▸ **Task statement**
Repeat, without any change, the entries presented below.

[Stored data]
- Opening Delimiter -

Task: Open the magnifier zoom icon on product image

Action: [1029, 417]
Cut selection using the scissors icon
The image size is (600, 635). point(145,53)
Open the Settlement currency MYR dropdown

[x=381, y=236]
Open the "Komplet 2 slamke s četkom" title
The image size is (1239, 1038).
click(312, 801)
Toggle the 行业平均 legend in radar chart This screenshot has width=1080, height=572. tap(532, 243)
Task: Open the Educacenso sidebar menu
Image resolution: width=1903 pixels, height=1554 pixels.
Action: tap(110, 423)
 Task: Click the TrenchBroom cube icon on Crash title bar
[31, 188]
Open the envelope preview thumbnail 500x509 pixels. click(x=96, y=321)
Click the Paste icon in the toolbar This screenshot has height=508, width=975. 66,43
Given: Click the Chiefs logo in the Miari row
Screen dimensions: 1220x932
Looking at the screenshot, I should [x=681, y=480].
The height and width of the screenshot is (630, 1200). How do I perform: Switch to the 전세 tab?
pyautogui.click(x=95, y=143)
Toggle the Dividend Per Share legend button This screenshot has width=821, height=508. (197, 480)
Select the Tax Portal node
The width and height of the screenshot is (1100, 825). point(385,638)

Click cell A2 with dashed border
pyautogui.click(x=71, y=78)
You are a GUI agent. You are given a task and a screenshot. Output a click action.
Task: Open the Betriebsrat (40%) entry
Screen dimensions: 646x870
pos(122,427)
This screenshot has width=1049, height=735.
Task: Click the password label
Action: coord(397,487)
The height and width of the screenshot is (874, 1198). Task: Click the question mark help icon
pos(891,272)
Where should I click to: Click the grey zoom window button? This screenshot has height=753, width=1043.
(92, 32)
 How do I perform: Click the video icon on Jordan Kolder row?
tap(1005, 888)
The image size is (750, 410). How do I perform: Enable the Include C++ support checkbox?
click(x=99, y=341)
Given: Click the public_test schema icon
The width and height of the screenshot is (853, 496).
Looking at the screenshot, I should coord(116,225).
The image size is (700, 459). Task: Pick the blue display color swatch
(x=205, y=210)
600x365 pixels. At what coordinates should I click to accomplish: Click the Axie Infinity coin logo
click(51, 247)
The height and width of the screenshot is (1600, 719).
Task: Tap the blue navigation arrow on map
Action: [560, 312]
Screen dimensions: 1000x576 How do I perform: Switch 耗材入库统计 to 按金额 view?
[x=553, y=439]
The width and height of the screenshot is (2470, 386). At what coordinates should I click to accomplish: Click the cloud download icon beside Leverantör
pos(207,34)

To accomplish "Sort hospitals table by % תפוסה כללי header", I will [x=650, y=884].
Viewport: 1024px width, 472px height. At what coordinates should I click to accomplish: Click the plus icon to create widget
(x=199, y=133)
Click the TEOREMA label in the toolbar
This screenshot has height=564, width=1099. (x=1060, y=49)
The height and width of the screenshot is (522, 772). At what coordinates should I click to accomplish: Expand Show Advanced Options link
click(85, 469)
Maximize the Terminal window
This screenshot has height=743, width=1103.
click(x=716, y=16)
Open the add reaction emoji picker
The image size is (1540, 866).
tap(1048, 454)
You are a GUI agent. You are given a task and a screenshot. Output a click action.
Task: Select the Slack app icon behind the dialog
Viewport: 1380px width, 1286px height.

- Closing Delimiter -

▸ **Answer to this exercise**
Task: Open the magnifier zoom icon on product image

Action: [1029, 417]
Cut selection using the scissors icon
The image size is (600, 635). point(145,53)
Open the Settlement currency MYR dropdown

[x=381, y=236]
Open the "Komplet 2 slamke s četkom" title
The image size is (1239, 1038).
click(312, 801)
Toggle the 行业平均 legend in radar chart This screenshot has width=1080, height=572. tap(532, 243)
Task: Open the Educacenso sidebar menu
Image resolution: width=1903 pixels, height=1554 pixels.
Action: tap(110, 423)
 Task: Click the TrenchBroom cube icon on Crash title bar
[31, 188]
Open the envelope preview thumbnail 500x509 pixels. click(x=96, y=321)
Click the Paste icon in the toolbar This screenshot has height=508, width=975. 66,43
Given: Click the Chiefs logo in the Miari row
Screen dimensions: 1220x932
Looking at the screenshot, I should [x=681, y=480].
The height and width of the screenshot is (630, 1200). How do I perform: Switch to the 전세 tab?
pyautogui.click(x=95, y=143)
Toggle the Dividend Per Share legend button This screenshot has width=821, height=508. (197, 480)
Select the Tax Portal node
The width and height of the screenshot is (1100, 825). point(385,638)

Click cell A2 with dashed border
pyautogui.click(x=71, y=78)
You are a GUI agent. You are given a task and a screenshot. Output a click action.
Task: Open the Betriebsrat (40%) entry
Screen dimensions: 646x870
pos(122,427)
This screenshot has width=1049, height=735.
Task: Click the password label
Action: coord(397,487)
The height and width of the screenshot is (874, 1198). Task: Click the question mark help icon
pos(891,272)
Where should I click to: Click the grey zoom window button? This screenshot has height=753, width=1043.
(92, 32)
 How do I perform: Click the video icon on Jordan Kolder row?
tap(1005, 888)
The image size is (750, 410). How do I perform: Enable the Include C++ support checkbox?
click(x=99, y=341)
Given: Click the public_test schema icon
The width and height of the screenshot is (853, 496).
Looking at the screenshot, I should coord(116,225).
The image size is (700, 459). Task: Pick the blue display color swatch
(x=205, y=210)
600x365 pixels. At what coordinates should I click to accomplish: Click the Axie Infinity coin logo
click(51, 247)
The height and width of the screenshot is (1600, 719).
Task: Tap the blue navigation arrow on map
Action: [560, 312]
Screen dimensions: 1000x576 How do I perform: Switch 耗材入库统计 to 按金额 view?
[x=553, y=439]
The width and height of the screenshot is (2470, 386). At what coordinates should I click to accomplish: Click the cloud download icon beside Leverantör
pos(207,34)

To accomplish "Sort hospitals table by % תפוסה כללי header", I will [x=650, y=884].
Viewport: 1024px width, 472px height. At what coordinates should I click to accomplish: Click the plus icon to create widget
(x=199, y=133)
Click the TEOREMA label in the toolbar
This screenshot has height=564, width=1099. (x=1060, y=49)
The height and width of the screenshot is (522, 772). At what coordinates should I click to accomplish: Expand Show Advanced Options link
click(85, 469)
Maximize the Terminal window
This screenshot has height=743, width=1103.
click(x=716, y=16)
Open the add reaction emoji picker
The image size is (1540, 866).
tap(1048, 454)
You are a GUI agent. You are given a task and a screenshot. Output a click action.
Task: Select the Slack app icon behind the dialog
Viewport: 1380px width, 1286px height.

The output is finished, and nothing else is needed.